Exercise brief: Write out every line of the data below, without changing anything.

>> start

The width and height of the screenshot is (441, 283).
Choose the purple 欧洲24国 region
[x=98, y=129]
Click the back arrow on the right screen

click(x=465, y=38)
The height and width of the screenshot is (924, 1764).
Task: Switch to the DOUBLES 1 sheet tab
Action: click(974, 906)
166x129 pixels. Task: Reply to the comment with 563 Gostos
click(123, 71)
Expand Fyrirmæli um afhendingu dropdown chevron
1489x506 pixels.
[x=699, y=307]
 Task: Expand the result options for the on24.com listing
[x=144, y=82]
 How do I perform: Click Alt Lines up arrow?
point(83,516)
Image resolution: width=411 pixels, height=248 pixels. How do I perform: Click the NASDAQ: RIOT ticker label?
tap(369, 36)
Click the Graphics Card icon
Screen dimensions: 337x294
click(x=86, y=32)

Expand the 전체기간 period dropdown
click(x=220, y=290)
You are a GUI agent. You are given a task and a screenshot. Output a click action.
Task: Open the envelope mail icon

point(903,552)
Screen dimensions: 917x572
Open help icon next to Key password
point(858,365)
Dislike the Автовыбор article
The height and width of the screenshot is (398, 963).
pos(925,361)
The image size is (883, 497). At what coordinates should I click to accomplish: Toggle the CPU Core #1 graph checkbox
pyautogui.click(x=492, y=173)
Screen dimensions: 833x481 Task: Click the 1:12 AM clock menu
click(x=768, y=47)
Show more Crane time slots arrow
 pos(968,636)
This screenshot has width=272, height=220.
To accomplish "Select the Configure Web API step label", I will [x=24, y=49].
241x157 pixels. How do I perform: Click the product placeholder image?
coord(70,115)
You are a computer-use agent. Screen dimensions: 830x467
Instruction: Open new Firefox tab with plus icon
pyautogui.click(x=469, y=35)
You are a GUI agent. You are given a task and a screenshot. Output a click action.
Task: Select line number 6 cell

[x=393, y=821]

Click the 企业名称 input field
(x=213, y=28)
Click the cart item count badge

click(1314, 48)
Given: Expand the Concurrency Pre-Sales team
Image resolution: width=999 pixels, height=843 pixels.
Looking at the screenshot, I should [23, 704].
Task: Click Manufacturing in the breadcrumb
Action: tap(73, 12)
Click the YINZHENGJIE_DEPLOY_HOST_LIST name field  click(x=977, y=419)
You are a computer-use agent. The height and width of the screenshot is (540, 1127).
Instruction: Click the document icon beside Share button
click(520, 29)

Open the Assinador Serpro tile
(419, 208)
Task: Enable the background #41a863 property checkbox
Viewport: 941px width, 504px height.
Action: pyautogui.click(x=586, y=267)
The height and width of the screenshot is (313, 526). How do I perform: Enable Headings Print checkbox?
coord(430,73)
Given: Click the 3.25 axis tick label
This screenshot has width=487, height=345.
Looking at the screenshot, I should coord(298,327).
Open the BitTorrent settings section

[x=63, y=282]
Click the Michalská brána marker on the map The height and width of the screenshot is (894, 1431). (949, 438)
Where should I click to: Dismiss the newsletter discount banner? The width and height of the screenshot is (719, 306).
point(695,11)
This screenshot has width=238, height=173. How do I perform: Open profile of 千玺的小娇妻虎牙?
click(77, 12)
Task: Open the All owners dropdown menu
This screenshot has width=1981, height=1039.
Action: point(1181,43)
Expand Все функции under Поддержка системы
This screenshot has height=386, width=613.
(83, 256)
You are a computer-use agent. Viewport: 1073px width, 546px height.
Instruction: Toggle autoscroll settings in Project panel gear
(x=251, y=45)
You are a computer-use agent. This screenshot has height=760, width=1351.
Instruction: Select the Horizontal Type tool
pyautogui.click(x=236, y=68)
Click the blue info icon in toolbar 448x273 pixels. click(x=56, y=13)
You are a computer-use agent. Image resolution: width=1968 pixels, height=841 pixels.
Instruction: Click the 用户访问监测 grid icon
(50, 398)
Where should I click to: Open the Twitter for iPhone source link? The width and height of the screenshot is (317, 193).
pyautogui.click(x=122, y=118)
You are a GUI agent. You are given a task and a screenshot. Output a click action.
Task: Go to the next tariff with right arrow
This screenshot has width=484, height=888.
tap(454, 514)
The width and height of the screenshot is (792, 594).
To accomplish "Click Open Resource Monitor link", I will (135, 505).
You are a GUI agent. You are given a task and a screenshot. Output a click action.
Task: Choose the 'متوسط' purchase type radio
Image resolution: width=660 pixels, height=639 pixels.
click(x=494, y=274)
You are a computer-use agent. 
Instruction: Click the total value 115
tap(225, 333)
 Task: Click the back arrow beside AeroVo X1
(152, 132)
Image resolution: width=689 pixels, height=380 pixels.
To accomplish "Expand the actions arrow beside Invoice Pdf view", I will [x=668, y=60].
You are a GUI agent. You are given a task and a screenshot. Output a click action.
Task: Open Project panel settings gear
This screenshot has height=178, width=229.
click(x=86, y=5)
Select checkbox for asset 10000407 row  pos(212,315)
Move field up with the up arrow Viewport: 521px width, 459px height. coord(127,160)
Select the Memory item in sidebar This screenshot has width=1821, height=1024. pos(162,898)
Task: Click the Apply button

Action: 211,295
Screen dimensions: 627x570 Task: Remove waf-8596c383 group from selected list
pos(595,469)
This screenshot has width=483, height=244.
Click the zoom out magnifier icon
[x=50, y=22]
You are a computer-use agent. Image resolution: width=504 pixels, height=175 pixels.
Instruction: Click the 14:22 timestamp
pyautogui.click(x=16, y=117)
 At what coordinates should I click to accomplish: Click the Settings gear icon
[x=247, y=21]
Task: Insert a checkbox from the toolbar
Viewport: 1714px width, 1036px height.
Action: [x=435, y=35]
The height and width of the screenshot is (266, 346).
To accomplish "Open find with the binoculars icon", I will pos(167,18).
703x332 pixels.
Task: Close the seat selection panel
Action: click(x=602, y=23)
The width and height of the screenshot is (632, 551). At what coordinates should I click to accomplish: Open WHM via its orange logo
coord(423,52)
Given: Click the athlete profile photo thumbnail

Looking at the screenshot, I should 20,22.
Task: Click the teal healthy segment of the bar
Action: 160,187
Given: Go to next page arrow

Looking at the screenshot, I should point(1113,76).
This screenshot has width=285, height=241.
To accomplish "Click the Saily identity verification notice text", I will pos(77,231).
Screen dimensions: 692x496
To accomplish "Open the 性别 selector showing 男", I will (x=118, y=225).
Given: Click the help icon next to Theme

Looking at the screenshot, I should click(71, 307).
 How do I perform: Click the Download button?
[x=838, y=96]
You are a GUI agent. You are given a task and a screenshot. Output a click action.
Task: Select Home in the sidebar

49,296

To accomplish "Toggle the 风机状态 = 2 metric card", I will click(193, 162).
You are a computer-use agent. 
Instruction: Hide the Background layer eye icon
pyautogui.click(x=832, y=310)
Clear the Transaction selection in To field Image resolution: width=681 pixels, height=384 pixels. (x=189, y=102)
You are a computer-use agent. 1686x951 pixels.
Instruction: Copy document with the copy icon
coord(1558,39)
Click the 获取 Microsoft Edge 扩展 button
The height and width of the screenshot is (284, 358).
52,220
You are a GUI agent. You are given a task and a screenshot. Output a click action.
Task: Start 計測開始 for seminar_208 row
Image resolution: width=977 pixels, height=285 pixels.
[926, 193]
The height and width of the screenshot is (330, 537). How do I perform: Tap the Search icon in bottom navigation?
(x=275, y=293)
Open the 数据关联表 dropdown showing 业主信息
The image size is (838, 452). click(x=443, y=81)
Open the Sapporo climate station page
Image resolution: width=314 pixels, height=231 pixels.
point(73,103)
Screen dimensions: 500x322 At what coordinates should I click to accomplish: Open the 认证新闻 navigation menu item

>> end

Written solution:
The width and height of the screenshot is (441, 283).
Choose the purple 欧洲24国 region
[x=98, y=129]
Click the back arrow on the right screen

click(x=465, y=38)
The height and width of the screenshot is (924, 1764).
Task: Switch to the DOUBLES 1 sheet tab
Action: click(974, 906)
166x129 pixels. Task: Reply to the comment with 563 Gostos
click(123, 71)
Expand Fyrirmæli um afhendingu dropdown chevron
1489x506 pixels.
[x=699, y=307]
 Task: Expand the result options for the on24.com listing
[x=144, y=82]
 How do I perform: Click Alt Lines up arrow?
point(83,516)
Image resolution: width=411 pixels, height=248 pixels. How do I perform: Click the NASDAQ: RIOT ticker label?
tap(369, 36)
Click the Graphics Card icon
Screen dimensions: 337x294
click(x=86, y=32)

Expand the 전체기간 period dropdown
click(x=220, y=290)
You are a GUI agent. You are given a task and a screenshot. Output a click action.
Task: Open the envelope mail icon

point(903,552)
Screen dimensions: 917x572
Open help icon next to Key password
point(858,365)
Dislike the Автовыбор article
The height and width of the screenshot is (398, 963).
pos(925,361)
The image size is (883, 497). At what coordinates should I click to accomplish: Toggle the CPU Core #1 graph checkbox
pyautogui.click(x=492, y=173)
Screen dimensions: 833x481 Task: Click the 1:12 AM clock menu
click(x=768, y=47)
Show more Crane time slots arrow
 pos(968,636)
This screenshot has width=272, height=220.
To accomplish "Select the Configure Web API step label", I will [x=24, y=49].
241x157 pixels. How do I perform: Click the product placeholder image?
coord(70,115)
You are a computer-use agent. Screen dimensions: 830x467
Instruction: Open new Firefox tab with plus icon
pyautogui.click(x=469, y=35)
You are a GUI agent. You are given a task and a screenshot. Output a click action.
Task: Select line number 6 cell

[x=393, y=821]

Click the 企业名称 input field
(x=213, y=28)
Click the cart item count badge

click(1314, 48)
Given: Expand the Concurrency Pre-Sales team
Image resolution: width=999 pixels, height=843 pixels.
Looking at the screenshot, I should [23, 704].
Task: Click Manufacturing in the breadcrumb
Action: tap(73, 12)
Click the YINZHENGJIE_DEPLOY_HOST_LIST name field  click(x=977, y=419)
You are a computer-use agent. The height and width of the screenshot is (540, 1127).
Instruction: Click the document icon beside Share button
click(520, 29)

Open the Assinador Serpro tile
(419, 208)
Task: Enable the background #41a863 property checkbox
Viewport: 941px width, 504px height.
Action: pyautogui.click(x=586, y=267)
The height and width of the screenshot is (313, 526). How do I perform: Enable Headings Print checkbox?
coord(430,73)
Given: Click the 3.25 axis tick label
This screenshot has width=487, height=345.
Looking at the screenshot, I should coord(298,327).
Open the BitTorrent settings section

[x=63, y=282]
Click the Michalská brána marker on the map The height and width of the screenshot is (894, 1431). (949, 438)
Where should I click to: Dismiss the newsletter discount banner? The width and height of the screenshot is (719, 306).
point(695,11)
This screenshot has width=238, height=173. How do I perform: Open profile of 千玺的小娇妻虎牙?
click(77, 12)
Task: Open the All owners dropdown menu
This screenshot has width=1981, height=1039.
Action: point(1181,43)
Expand Все функции under Поддержка системы
This screenshot has height=386, width=613.
(83, 256)
You are a computer-use agent. Viewport: 1073px width, 546px height.
Instruction: Toggle autoscroll settings in Project panel gear
(x=251, y=45)
You are a computer-use agent. This screenshot has height=760, width=1351.
Instruction: Select the Horizontal Type tool
pyautogui.click(x=236, y=68)
Click the blue info icon in toolbar 448x273 pixels. click(x=56, y=13)
You are a computer-use agent. Image resolution: width=1968 pixels, height=841 pixels.
Instruction: Click the 用户访问监测 grid icon
(50, 398)
Where should I click to: Open the Twitter for iPhone source link? The width and height of the screenshot is (317, 193).
pyautogui.click(x=122, y=118)
You are a GUI agent. You are given a task and a screenshot. Output a click action.
Task: Go to the next tariff with right arrow
This screenshot has width=484, height=888.
tap(454, 514)
The width and height of the screenshot is (792, 594).
To accomplish "Click Open Resource Monitor link", I will (135, 505).
You are a GUI agent. You are given a task and a screenshot. Output a click action.
Task: Choose the 'متوسط' purchase type radio
Image resolution: width=660 pixels, height=639 pixels.
click(x=494, y=274)
You are a computer-use agent. 
Instruction: Click the total value 115
tap(225, 333)
 Task: Click the back arrow beside AeroVo X1
(152, 132)
Image resolution: width=689 pixels, height=380 pixels.
To accomplish "Expand the actions arrow beside Invoice Pdf view", I will [x=668, y=60].
You are a GUI agent. You are given a task and a screenshot. Output a click action.
Task: Open Project panel settings gear
This screenshot has height=178, width=229.
click(x=86, y=5)
Select checkbox for asset 10000407 row  pos(212,315)
Move field up with the up arrow Viewport: 521px width, 459px height. coord(127,160)
Select the Memory item in sidebar This screenshot has width=1821, height=1024. pos(162,898)
Task: Click the Apply button

Action: 211,295
Screen dimensions: 627x570 Task: Remove waf-8596c383 group from selected list
pos(595,469)
This screenshot has width=483, height=244.
Click the zoom out magnifier icon
[x=50, y=22]
You are a computer-use agent. Image resolution: width=504 pixels, height=175 pixels.
Instruction: Click the 14:22 timestamp
pyautogui.click(x=16, y=117)
 At what coordinates should I click to accomplish: Click the Settings gear icon
[x=247, y=21]
Task: Insert a checkbox from the toolbar
Viewport: 1714px width, 1036px height.
Action: [x=435, y=35]
The height and width of the screenshot is (266, 346).
To accomplish "Open find with the binoculars icon", I will pos(167,18).
703x332 pixels.
Task: Close the seat selection panel
Action: click(x=602, y=23)
The width and height of the screenshot is (632, 551). At what coordinates should I click to accomplish: Open WHM via its orange logo
coord(423,52)
Given: Click the athlete profile photo thumbnail

Looking at the screenshot, I should 20,22.
Task: Click the teal healthy segment of the bar
Action: 160,187
Given: Go to next page arrow

Looking at the screenshot, I should point(1113,76).
This screenshot has width=285, height=241.
To accomplish "Click the Saily identity verification notice text", I will pos(77,231).
Screen dimensions: 692x496
To accomplish "Open the 性别 selector showing 男", I will (x=118, y=225).
Given: Click the help icon next to Theme

Looking at the screenshot, I should click(71, 307).
 How do I perform: Click the Download button?
[x=838, y=96]
You are a GUI agent. You are given a task and a screenshot. Output a click action.
Task: Select Home in the sidebar

49,296

To accomplish "Toggle the 风机状态 = 2 metric card", I will click(193, 162).
You are a computer-use agent. 
Instruction: Hide the Background layer eye icon
pyautogui.click(x=832, y=310)
Clear the Transaction selection in To field Image resolution: width=681 pixels, height=384 pixels. (x=189, y=102)
You are a computer-use agent. 1686x951 pixels.
Instruction: Copy document with the copy icon
coord(1558,39)
Click the 获取 Microsoft Edge 扩展 button
The height and width of the screenshot is (284, 358).
52,220
You are a GUI agent. You are given a task and a screenshot. Output a click action.
Task: Start 計測開始 for seminar_208 row
Image resolution: width=977 pixels, height=285 pixels.
[926, 193]
The height and width of the screenshot is (330, 537). How do I perform: Tap the Search icon in bottom navigation?
(x=275, y=293)
Open the 数据关联表 dropdown showing 业主信息
The image size is (838, 452). click(x=443, y=81)
Open the Sapporo climate station page
Image resolution: width=314 pixels, height=231 pixels.
point(73,103)
Screen dimensions: 500x322 At what coordinates should I click to accomplish: Open the 认证新闻 navigation menu item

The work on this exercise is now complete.